Selain itu, penggunaan tiotropium dengan alat inhalasi khusus juga mengurangi risiko frekuensi serangan asma berat hingga 21 persen, mengurangi risiko keparahan kondisi asma pasien hingga 31 persen, dan mengurangi gejala asma.
Penggunaan tiotropium bromide menambah terapi penderita asma itu diterima di Uni Eropa per Agustus 2014. Di Amerika Serikat dan Indonesia juga beberapa negara lain, penggunaan tiotropium dengan inhalasi untuk indikasi asma masih menunggu persetujuan.
Cara kerja
Tiotropium bagi pasien asma diberikan dengan alat inhalasi. Obat itu membuka saluran napas selama setidaknya 24 jam. Selain tiotropium, belum ada antikolirgenik bronkodilator yang berdampak lama yang bisa dipakai mengobati asma.

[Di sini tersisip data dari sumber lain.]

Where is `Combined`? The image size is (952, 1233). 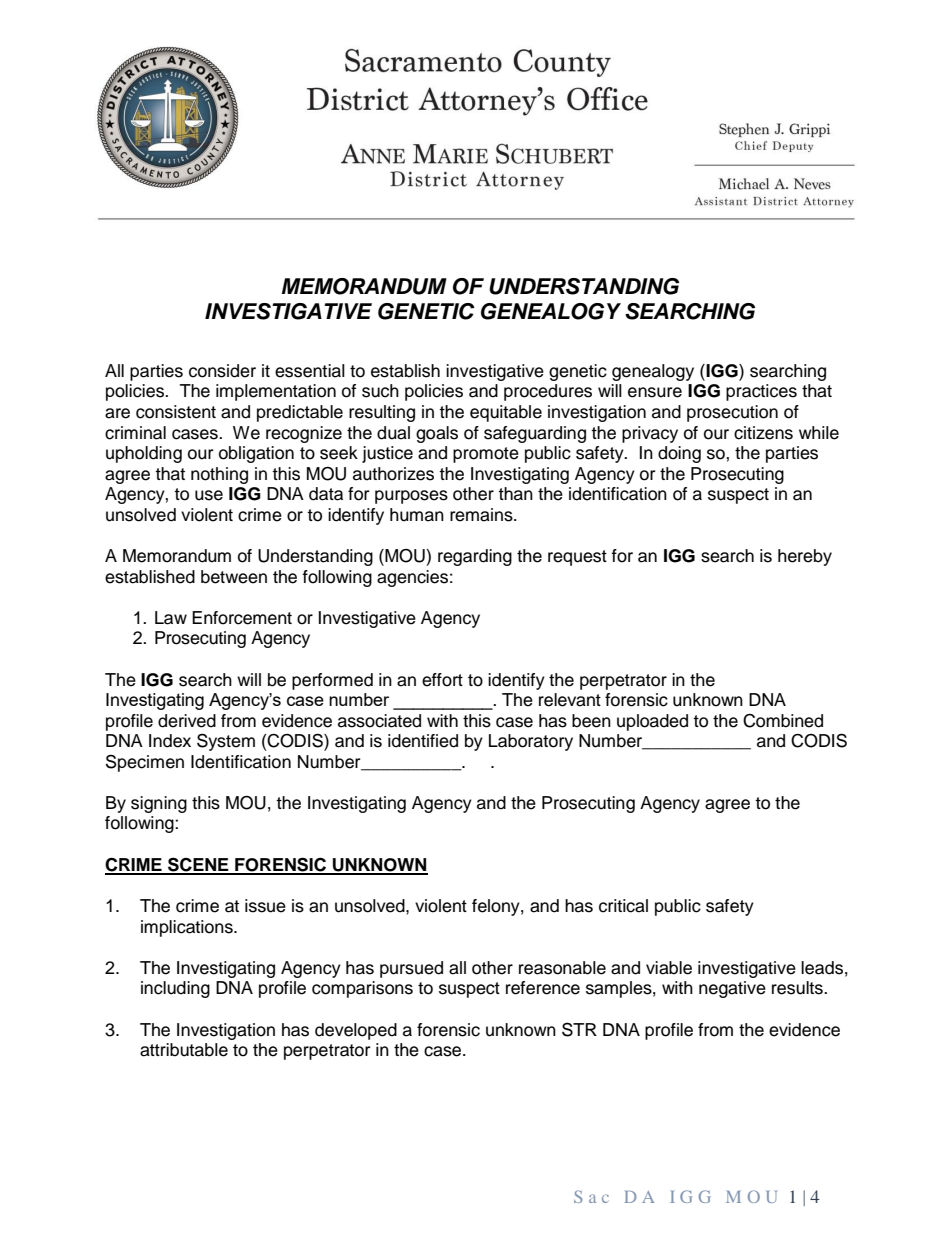 Combined is located at coordinates (783, 721).
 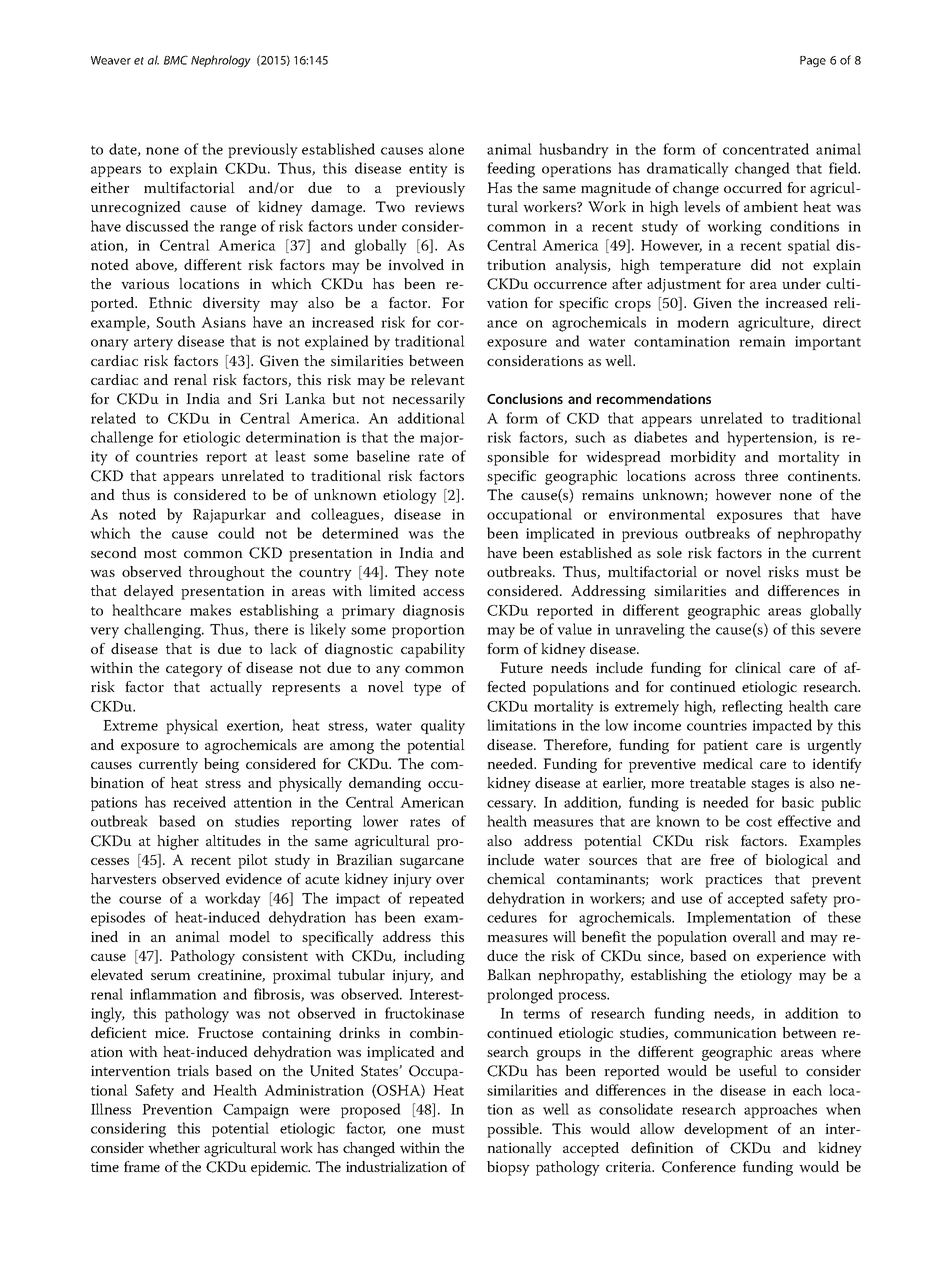 I want to click on clinical, so click(x=758, y=667).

Alat inhalasi khusus penghantar tiotropium beda dengan alat yang selama ini dipakai penderita asma. Alat itu menyemprotkan partikel halus tiotropium lebih lama dan panjang. Penggunaan tiap pagi melegakan saluran pernapasan hingga 24 jam sehingga memperkecil risiko serangan asma.
Menurut Halpin, tak ditemui efek samping berarti dari penggunaan tiotropium pasien asma.
Di Indonesia, sesuai Riset Kesehatan Dasar (Riskesdas) 2013, prevalensi asma 4,5 persen, sedangkan prevalensi PPOK 3,7 persen. Prevalensi asma di perkotaan dan pedesaan tak jauh beda, sedangkan prevalensi PPOK di pedesaan lebih besar daripada perkotaan.
Kepala Departemen Pulmonologi dan Kedokteran Pernapasan Fakultas Kedokteran Universitas Indonesia (UI) Budhi Antariksa mengatakan, asma merupakan penyakit obstruktif yang disebabkan penyempitan pada saluran napas besar yang ditandai pembengkakan mukosa, kontraksi bronkus, dan muncul lendir. Asma bisa pulih.
Adapun PPOK terjadi tidak hanya pada saluran napas besar, tetapi sampai saluran napas kecil dan bersifat permanen. Pada PPOK, selain mukosa yang bengkak, jaringan ikat di bawahnya juga menebal. ”Keduanya sama-sama penyakit kronis dengan inflamasi,” ujar Budhi.
Akibat penebalan, elastisitas otot paru terganggu sehingga paru akan tampak besar. Proses kembang-kempisnya terganggu sehingga udara tidak masuk ke dalam tubuh dengan maksimal.
Penelitian terkini yang belum banyak diketahui pada asma, kata Budhi, ialah penyempitan yang bisa terjadi hingga saluran napas kecil. Dengan demikian, ada penyakit asma bersisian dengan PPOK, begitu juga PPOK yang terlihat seperti asma.
Obat yang biasa diberikan pada orang asma ialah steroid plus bronkodilator yang bekerja lama. Obat itu menaikkan ambang batas rangsang sehingga asma pada seseorang tak mudah terpicu.
Sementara yang diberikan kepada pasien PPOK biasanya adalah antimuskarinik kerja-lama yang bekerja pada otot polos pada saluran napas kecil.
Pengobatan tambahan dengan tiotropium itu jadi harapan baru penderita asma berat yang sering kambuh. Budhi memperkirakan, nantinya pengobatan dengan tiotropium itu tak hanya bagi pasien asma berat, tetapi juga pasien asma moderat dan ringan.